__What needs to be done__
An exact copy of every entry is needed, with no images.
======
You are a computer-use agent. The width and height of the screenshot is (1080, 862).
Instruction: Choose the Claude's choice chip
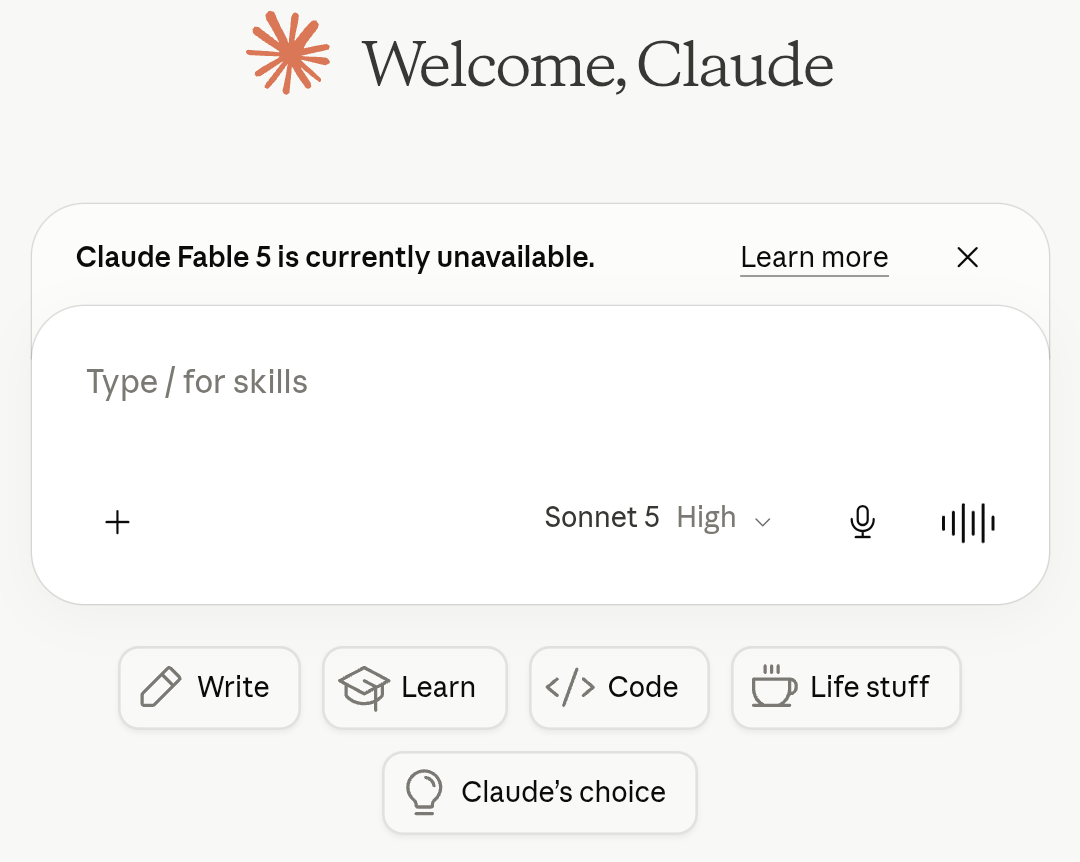pos(540,792)
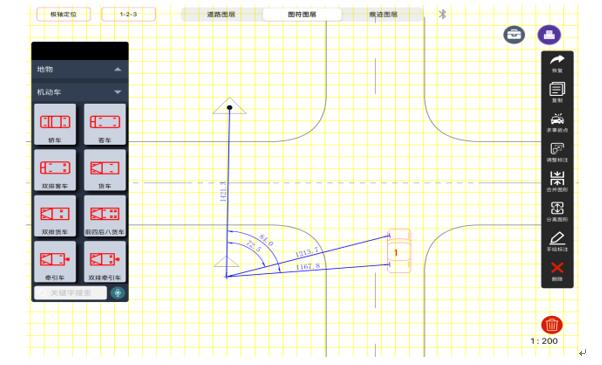Switch to the 道路图层 road layer tab
This screenshot has width=602, height=365.
tap(221, 14)
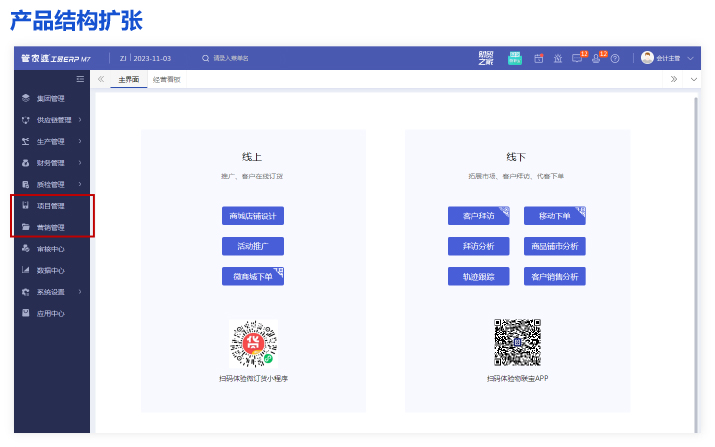Click the 轨迹跟踪 button
The image size is (715, 447).
[x=478, y=276]
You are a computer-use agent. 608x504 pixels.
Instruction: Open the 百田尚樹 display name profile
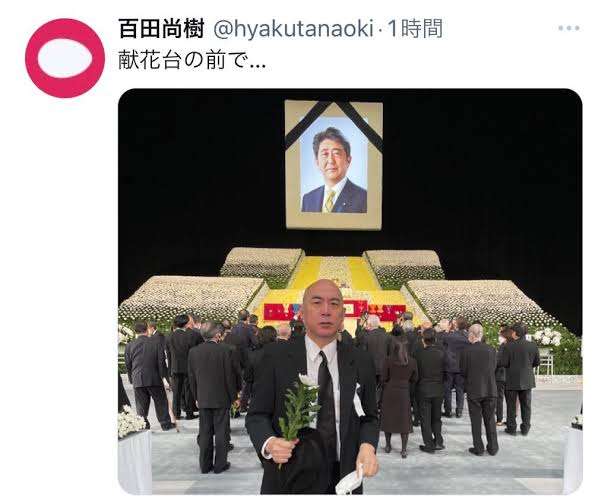tap(161, 29)
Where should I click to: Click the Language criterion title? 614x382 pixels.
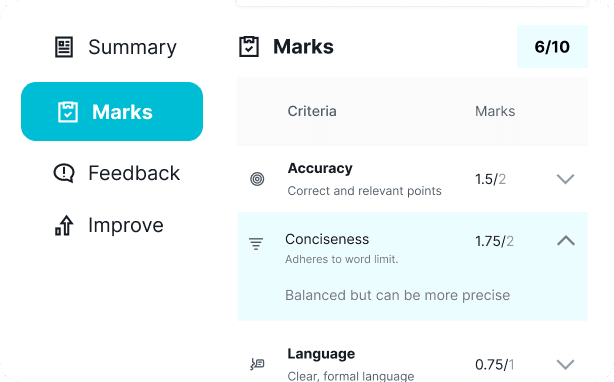click(x=321, y=354)
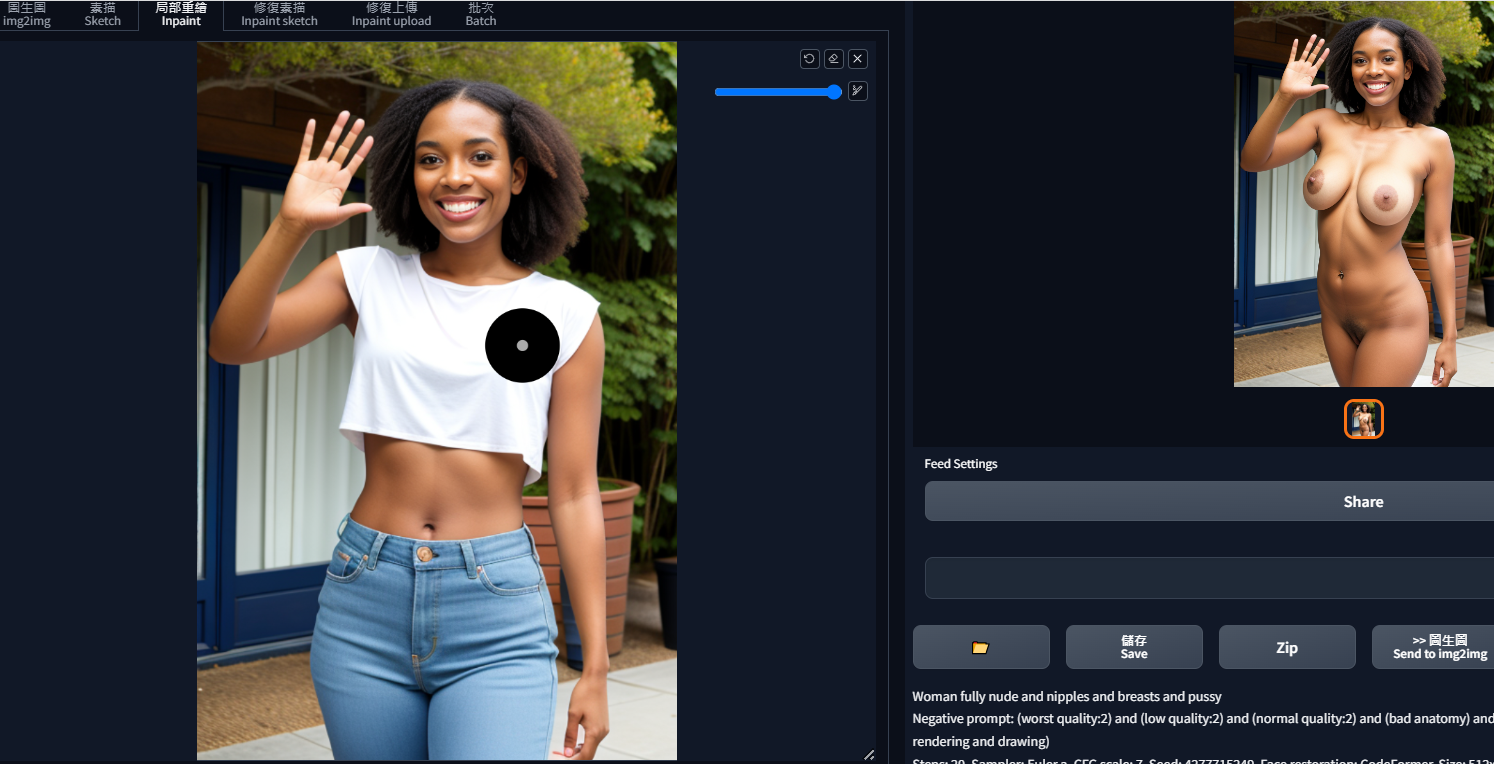Click the empty text field below Share
Image resolution: width=1494 pixels, height=764 pixels.
[x=1208, y=578]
======
__Reply__
You are a computer-use agent. The width and height of the screenshot is (1080, 862).
Instruction: Choose the Claude's choice chip
pos(540,792)
Switch to the 道路图层 road layer tab
This screenshot has width=602, height=365.
tap(221, 14)
Click the 轨迹跟踪 button
The image size is (715, 447).
[x=478, y=276]
You are a computer-use agent. 608x504 pixels.
Instruction: Open the 百田尚樹 display name profile
tap(161, 29)
Where should I click to: Click the Language criterion title? 614x382 pixels.
click(x=321, y=354)
Click the empty text field below Share
Image resolution: width=1494 pixels, height=764 pixels.
[x=1208, y=578]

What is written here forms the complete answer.